Le président du Venezuela Nicolas Maduro est revenu renforcé de sa participation à un sommet sud-américain au Brésil, où il a reçu le soutien du président Lula face aux sanctions américaines mais l’impasse des négociations avec l’opposition continuera à peser s’il veut s’en affranchir, selon les analystes. Maduro, qui sort de son isolement, bénéficie d’une bonne conjoncture avec les récents virages à gauche en Colombie et au Brésil alors qu’en parallèle, ses principaux adversaires se sont essoufflés, leur stratégie pour l’évincer du pouvoir n’ayant pas porté leurs fruits.»L’isolement politique est derrière nous. Même les gouvernements qui ont de grandes divergences avec Maduro ont choisi de maintenir ou de reprendre des relations diplomatiques», estime Mariano de Alba, conseiller principal à l’International Crisis Group. Il reste toutefois des obstacles à une normalisation. L’arrêt depuis novembre des négociations entre Maduro et l’opposition sur l’organisation de la présidentielle de 2024 ainsi que les «accusations récurrentes de violations des droits humains ne plaident pas en faveur de Caracas» disent les Occidentaux. Si à Brasilia, Lula a défendu son homologue vénézuélien, qualifiant de «narratif» les accusations d’autoritarisme sur le gouvernement Maduro, les présidents uruguayen, Luis Lacalle Pou, et chilien, Gabriel Boric, ne l’ont pas entendu de cette oreille. Le politologue Pablo Andres Quintero juge que «l’image de Lula renforce le récit politique de Maduro» et qu’elle peut l’aider à faire avancer son «agenda de réinsertion» international et à «faire pression» en faveur de la levée des sanctions.
Selon une note de la société Eurasia Group, spécialisée dans les risques politiques, «le changement de posture régionale» sur le Venezuela rend «inconfortables» les «politiques isolationnistes» maintenues par Washington.»L’idée de Lula est de sortir Maduro de l’isolement, mais ce n’est pas si facile (…). L’intégration économique est difficile avec les sanctions». La rencontre de Brasilia survient un mois après une réunion organisée par le président colombien Gustavo Petro pour tenter de «débloquer» les négociations entre Nicolas Maduro et l’opposition. Lula et Petro «acceptent les arguments de Maduro, mais reconnaissent en même temps que la situation actuelle n’est pas viable», indique Mariano de Alba.

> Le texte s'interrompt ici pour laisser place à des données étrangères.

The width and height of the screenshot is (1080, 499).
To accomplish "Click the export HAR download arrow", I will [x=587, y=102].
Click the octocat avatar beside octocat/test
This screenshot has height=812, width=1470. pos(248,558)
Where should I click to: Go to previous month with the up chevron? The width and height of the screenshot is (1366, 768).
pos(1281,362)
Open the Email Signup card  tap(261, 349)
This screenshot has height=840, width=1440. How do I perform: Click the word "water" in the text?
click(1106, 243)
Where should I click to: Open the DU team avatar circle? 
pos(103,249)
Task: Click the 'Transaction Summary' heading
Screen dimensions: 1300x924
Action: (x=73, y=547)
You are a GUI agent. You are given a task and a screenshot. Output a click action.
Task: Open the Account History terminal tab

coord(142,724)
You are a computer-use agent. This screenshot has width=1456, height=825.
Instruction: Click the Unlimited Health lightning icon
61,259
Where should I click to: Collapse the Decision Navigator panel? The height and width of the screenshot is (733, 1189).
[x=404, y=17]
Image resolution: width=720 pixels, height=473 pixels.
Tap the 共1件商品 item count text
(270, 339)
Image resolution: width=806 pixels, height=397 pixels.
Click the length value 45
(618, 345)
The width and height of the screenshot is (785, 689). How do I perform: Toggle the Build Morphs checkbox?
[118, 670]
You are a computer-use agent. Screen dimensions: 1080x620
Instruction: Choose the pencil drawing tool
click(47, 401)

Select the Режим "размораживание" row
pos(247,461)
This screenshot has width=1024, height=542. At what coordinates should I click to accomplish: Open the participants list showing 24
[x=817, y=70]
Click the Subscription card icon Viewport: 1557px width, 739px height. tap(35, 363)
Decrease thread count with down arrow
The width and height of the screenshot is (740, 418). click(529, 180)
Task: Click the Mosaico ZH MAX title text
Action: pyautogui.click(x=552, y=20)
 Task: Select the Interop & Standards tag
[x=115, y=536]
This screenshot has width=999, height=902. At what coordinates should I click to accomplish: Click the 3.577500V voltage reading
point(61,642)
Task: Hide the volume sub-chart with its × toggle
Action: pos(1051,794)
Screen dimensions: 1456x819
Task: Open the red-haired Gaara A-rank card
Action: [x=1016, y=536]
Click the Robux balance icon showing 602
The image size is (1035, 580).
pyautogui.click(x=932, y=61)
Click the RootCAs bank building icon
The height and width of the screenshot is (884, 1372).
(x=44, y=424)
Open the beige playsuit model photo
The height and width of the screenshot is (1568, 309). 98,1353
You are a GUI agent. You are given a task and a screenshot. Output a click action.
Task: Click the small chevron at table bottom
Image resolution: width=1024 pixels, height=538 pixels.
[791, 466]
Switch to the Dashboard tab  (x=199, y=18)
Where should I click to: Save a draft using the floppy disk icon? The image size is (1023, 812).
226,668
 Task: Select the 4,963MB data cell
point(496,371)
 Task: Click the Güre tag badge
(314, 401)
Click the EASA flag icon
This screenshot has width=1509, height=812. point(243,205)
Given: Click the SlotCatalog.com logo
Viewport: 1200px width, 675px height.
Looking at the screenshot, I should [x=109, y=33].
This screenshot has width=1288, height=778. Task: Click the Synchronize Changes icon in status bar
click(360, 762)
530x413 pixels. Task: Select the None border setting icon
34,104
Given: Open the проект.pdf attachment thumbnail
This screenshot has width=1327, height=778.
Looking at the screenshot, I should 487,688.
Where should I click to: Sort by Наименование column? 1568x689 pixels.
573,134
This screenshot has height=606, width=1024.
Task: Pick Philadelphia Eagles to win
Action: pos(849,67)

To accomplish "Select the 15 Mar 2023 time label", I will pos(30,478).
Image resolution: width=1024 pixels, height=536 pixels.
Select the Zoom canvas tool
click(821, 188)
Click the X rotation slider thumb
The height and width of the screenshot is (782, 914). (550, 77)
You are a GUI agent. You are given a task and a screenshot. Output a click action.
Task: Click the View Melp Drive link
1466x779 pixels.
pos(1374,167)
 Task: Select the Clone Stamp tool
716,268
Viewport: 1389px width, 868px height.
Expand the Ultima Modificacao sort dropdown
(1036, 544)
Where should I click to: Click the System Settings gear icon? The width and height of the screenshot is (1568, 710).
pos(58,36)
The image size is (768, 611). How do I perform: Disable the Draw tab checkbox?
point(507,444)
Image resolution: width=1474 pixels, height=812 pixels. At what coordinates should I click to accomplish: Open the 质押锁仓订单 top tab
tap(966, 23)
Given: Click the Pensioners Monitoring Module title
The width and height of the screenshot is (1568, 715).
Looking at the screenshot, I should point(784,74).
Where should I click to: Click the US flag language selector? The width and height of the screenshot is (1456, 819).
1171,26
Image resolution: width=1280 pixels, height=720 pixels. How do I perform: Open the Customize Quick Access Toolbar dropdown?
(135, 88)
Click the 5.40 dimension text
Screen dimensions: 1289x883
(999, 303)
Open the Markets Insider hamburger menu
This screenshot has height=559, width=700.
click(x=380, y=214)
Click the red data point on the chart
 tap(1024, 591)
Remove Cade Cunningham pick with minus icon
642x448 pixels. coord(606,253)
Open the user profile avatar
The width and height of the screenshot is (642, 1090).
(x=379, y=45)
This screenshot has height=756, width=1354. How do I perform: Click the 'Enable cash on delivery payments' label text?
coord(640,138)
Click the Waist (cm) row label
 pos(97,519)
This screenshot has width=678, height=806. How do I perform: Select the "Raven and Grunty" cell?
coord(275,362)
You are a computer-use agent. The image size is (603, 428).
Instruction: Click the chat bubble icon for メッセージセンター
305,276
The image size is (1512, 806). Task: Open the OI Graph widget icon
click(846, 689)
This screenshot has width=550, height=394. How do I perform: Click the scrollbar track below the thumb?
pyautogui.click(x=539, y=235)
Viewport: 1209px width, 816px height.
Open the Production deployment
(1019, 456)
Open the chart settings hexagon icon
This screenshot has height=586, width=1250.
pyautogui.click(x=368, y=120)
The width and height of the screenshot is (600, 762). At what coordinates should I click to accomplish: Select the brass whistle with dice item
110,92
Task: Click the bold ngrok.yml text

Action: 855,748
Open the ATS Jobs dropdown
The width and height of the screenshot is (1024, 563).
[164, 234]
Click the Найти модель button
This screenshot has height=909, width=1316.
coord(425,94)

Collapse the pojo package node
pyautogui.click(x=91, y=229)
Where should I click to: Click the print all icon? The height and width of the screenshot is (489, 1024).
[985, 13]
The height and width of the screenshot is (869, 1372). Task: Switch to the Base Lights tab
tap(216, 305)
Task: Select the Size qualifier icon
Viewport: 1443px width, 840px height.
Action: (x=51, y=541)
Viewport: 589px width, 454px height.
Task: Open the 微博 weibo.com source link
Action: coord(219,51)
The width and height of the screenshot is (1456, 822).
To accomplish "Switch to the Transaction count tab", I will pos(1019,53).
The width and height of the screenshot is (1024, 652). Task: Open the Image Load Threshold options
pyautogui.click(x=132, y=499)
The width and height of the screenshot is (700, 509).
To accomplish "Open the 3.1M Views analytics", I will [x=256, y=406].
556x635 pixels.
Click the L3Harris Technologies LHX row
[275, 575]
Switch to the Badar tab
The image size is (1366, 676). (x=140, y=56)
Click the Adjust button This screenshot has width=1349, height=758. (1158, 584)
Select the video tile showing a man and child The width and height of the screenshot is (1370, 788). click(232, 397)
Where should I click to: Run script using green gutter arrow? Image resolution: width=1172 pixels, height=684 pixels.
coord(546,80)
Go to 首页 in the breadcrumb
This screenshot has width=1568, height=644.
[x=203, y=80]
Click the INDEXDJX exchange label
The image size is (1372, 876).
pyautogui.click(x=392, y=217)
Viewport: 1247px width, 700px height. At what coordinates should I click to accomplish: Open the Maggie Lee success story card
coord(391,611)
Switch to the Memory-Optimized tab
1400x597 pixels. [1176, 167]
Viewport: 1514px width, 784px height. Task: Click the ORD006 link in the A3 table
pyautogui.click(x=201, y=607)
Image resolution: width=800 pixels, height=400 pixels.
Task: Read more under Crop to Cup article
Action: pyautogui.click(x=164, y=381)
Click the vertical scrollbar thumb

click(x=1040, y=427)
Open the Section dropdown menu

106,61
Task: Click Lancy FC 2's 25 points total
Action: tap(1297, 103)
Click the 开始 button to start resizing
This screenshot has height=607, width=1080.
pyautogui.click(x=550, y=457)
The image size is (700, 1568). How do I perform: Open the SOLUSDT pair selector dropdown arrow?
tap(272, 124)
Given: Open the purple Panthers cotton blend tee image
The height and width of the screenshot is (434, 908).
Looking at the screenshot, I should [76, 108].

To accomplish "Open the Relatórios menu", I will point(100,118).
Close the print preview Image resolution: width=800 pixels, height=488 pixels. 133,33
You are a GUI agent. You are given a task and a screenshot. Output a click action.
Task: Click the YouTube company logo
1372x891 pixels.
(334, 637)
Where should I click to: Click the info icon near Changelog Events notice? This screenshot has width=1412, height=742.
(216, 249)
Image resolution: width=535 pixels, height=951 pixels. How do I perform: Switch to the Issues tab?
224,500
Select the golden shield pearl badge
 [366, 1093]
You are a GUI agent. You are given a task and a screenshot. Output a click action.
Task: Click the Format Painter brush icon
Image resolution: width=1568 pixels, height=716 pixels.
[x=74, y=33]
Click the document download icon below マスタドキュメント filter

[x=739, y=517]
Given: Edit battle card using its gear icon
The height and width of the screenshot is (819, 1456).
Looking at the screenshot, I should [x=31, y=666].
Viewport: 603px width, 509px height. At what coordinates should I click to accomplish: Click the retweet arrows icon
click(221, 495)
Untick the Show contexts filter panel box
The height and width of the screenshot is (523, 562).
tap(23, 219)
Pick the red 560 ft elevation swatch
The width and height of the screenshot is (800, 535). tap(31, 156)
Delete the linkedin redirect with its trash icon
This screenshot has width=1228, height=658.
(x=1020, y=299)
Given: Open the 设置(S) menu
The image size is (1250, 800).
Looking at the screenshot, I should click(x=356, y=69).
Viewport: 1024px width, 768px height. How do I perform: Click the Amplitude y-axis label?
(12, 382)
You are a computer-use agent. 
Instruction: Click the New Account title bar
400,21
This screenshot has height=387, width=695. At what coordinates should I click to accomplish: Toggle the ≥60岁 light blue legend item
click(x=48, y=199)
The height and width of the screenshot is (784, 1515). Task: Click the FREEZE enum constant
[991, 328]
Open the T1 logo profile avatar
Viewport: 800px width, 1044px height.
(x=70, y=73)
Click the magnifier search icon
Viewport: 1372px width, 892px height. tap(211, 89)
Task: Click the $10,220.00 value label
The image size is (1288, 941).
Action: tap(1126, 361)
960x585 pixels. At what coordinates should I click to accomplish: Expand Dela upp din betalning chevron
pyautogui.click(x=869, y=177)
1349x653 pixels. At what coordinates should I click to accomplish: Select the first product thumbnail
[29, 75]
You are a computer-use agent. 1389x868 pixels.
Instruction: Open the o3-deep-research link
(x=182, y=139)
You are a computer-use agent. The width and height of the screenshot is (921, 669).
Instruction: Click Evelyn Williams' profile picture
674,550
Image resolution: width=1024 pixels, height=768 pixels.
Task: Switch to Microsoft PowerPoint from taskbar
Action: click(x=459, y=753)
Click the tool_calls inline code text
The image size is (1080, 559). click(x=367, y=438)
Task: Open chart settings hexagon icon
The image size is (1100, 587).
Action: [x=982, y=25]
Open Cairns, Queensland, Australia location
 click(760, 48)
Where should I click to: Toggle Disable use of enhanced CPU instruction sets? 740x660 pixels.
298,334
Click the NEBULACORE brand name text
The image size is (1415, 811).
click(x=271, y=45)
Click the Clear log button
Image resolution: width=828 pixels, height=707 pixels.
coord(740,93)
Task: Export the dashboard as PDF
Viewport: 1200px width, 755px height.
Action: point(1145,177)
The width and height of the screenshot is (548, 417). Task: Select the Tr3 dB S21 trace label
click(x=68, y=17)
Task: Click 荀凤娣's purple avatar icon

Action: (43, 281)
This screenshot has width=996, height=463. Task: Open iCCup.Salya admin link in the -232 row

L’analyste estime qu’un blocage conduirait le Venezuela «à une crise économique plus profonde» avec un impact migratoire encore plus grand alors que 7 millions de Vénézuéliens ont déjà quitté leur pays. L’administration de Joe Biden s’est dite prête à assouplir les sanctions en cas d’avancées dans les négociations avec l’opposition mais le président vénézuélien est resté sur sa ligne.»On se moque de savoir s’ils (les Etats-Unis) disent quelque chose ou non, s’ils nous reconnaissent ou non», a déclaré Maduro en mars.
Sa visite au Brésil était son premier voyage officiel depuis novembre et la Conférence sur le changement climatique en Egypte. Il y avait d’ailleurs croisé dans les couloirs le président français Emmanuel Macron, qui prône la «diversification» des sources d’approvisionnement occidentales en pétrole et l’ouverture vers le Venezuela ou l’Iran depuis la guerre en Ukraine.
Au niveau interne, Nicolas Maduro fait face à une opposition affaiblie et fracturée, après l’échec de la «présidence intérimaire» de l’opposant Juan Guaido, qui s’était autoproclamé président et avait été reconnu comme tel par les Etats-Unis et plus de 50 pays.»Il n’y a aucune garantie que nous aurons des élections compétitives l’année prochaine: nous devons faire bouger les choses et le gouvernement américain doit nous aider», a déclaré le candidat à la présidence Henrique Capriles. Il estime que l’isolement forcé du Venezuela a moins aidé «à récupérer la démocratie» qu’à la «stabilisation» de Maduro. Guaido, qui s’est réfugié aux Etats-Unis en avril, condamne lui tout rapprochement avec le Venezuela: «Ce n’est pas du +narratif+» comme a dit Lula, estime-t-il.